MATERIALS PROVIDED:

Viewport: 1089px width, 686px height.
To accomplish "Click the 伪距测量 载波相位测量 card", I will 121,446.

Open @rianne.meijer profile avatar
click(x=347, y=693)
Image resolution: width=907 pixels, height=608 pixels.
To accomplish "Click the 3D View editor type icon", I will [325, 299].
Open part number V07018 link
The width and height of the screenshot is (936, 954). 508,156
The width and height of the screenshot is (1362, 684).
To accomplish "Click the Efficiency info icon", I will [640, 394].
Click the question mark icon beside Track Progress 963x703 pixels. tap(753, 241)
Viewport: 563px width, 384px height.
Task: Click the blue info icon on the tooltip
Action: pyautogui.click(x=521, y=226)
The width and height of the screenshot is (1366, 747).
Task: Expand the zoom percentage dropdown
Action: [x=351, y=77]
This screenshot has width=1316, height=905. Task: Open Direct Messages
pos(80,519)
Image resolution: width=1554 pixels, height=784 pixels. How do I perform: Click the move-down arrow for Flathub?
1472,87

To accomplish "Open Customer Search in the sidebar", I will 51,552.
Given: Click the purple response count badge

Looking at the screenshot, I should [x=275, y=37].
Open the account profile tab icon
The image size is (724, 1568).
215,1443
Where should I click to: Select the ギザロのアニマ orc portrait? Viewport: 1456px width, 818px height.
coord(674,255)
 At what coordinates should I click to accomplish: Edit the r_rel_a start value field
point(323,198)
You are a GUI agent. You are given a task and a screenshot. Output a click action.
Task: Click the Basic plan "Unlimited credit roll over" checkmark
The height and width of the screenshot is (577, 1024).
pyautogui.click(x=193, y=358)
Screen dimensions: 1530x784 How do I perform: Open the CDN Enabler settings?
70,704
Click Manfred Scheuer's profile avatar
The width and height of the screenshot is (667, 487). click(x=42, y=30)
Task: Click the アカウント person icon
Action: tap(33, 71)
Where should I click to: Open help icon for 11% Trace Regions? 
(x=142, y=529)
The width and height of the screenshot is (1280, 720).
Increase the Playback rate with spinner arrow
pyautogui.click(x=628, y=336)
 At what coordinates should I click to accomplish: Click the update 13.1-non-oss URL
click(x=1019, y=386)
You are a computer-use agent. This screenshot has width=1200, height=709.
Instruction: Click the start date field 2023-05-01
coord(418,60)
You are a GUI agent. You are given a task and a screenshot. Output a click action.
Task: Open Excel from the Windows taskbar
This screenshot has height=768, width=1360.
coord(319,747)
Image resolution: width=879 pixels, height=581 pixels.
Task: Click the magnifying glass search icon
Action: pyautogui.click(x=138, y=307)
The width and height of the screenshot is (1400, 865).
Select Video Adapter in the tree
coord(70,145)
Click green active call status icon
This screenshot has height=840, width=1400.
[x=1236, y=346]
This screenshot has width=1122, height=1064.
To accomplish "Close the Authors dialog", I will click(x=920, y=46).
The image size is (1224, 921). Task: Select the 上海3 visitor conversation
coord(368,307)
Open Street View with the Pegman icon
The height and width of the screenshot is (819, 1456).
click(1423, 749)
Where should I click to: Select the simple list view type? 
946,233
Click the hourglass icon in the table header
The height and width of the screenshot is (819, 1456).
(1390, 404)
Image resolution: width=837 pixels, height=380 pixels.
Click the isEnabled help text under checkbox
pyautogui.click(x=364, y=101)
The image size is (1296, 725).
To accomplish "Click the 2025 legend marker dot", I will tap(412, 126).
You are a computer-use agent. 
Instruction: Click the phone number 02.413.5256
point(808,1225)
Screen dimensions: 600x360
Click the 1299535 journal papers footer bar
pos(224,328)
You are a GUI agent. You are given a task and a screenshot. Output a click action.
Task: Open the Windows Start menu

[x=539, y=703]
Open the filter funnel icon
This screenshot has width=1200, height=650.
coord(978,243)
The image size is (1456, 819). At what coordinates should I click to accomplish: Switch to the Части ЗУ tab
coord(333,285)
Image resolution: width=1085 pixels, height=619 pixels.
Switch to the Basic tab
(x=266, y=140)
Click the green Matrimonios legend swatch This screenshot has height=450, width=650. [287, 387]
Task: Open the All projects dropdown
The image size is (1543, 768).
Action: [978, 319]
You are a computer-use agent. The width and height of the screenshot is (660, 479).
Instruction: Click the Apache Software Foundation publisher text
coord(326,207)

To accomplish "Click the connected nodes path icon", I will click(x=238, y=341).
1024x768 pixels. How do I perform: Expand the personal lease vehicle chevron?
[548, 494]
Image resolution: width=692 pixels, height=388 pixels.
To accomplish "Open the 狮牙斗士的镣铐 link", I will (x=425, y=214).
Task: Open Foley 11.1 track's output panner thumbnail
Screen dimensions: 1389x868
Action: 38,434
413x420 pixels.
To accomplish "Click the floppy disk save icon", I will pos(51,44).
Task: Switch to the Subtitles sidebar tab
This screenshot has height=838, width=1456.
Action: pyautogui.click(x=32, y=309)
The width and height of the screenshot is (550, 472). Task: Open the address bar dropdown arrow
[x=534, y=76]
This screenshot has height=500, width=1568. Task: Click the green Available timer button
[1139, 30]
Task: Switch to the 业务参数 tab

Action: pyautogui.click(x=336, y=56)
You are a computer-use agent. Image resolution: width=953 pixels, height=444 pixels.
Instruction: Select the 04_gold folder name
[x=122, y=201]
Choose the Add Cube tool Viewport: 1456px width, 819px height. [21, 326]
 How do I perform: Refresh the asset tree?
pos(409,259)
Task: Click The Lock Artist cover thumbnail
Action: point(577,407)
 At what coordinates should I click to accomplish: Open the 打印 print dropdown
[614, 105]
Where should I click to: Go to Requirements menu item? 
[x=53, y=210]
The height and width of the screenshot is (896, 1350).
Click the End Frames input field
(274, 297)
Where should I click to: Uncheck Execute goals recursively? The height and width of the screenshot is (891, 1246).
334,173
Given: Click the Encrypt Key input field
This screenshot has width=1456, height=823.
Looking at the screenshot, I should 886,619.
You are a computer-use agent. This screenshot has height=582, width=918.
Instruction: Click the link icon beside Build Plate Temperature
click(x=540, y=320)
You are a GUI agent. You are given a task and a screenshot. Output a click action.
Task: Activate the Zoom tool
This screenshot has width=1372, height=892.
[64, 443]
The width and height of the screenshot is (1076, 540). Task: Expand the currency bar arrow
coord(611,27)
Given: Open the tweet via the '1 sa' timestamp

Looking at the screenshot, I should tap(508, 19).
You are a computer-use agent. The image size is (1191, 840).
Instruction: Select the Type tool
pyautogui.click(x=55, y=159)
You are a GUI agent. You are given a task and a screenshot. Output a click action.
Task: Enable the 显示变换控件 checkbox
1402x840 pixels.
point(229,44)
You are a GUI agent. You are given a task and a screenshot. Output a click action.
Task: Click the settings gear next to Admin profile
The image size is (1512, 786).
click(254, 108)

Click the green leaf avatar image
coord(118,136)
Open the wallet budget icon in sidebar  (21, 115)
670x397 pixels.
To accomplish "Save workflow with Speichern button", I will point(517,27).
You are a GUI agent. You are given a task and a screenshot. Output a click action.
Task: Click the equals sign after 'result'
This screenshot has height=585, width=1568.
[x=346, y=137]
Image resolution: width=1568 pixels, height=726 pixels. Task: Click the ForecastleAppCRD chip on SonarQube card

SHORT PROBLEM: Pick out every line of the material above that contains the string "menu", and copy each of those lines.

EXERCISE SOLUTION:
Task: Open the Windows Start menu
Where should I click to: Go to Requirements menu item? 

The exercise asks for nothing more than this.